On writing posts
Believe it or not, I’ve actually been asked quite a few times how I go about writing posts and felt compelled to share the answer with the rest of the world (as I often do).
My current text editor of choice is TextWrangler, which I’ve written about before. As I get an idea of something I want to talk about, I open up a new document in TextWrangler and immediately save it to a folder I call scratch, which is for these posts and whatever other mind-fleeting thing I feel the need to jot down before I forget it; I give the document the name of whatever it is I’m writing about. TextWrangler keeps all of your open documents in a drawer to the side of the editing window and lists them in alphabetical order by name. I currently have 23 documents open, 15 of which are future posts. I’ve also created a shell script that syncs my local scratch folder with a folder on my webserver every couple of hours so that I always have access to my posts.

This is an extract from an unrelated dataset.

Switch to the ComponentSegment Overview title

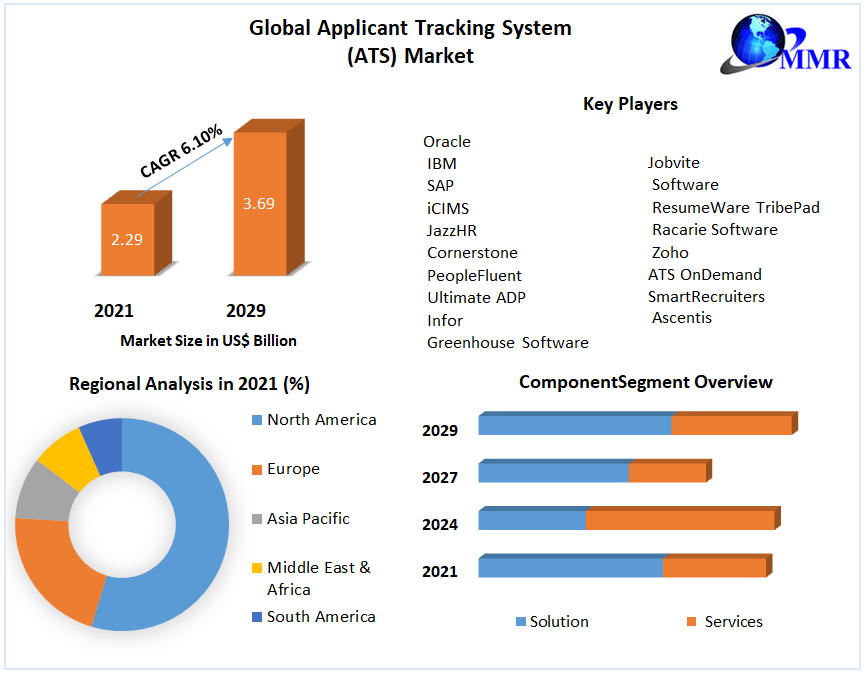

There are two advantages to this setup. The first is the fact that I can see, at a glance, all the posts that I’m currently writing or plan to write. The second is that if TextWrangler crashes (it never has) or I need to reboot for some reason (and close the application), I can easily get back to where I left off; I simply open TextWrangler, highlight my entire scratch folder in the Finder, and drag these items over to the TextWrangler icon in the dock.
In conjuction with TextWrangler, I also use John Gruber’s Markdown, a plain-text formatting syntax. Initially, it was lost on me the need to learn John’ssyntax given that I’d been proficient in web markup for 10 odd years and hadn’t really ‘thought’ about it in a very long time — it had become as natural to write as English — but over time, and especially for longer, more involved posts, Markdown became indispensable and now I can’t imagine writing without it. It makes ‘pre-markup’ plain-text much more readable. Period.
Back to studying for Patents, my last law school final of the [academic] year.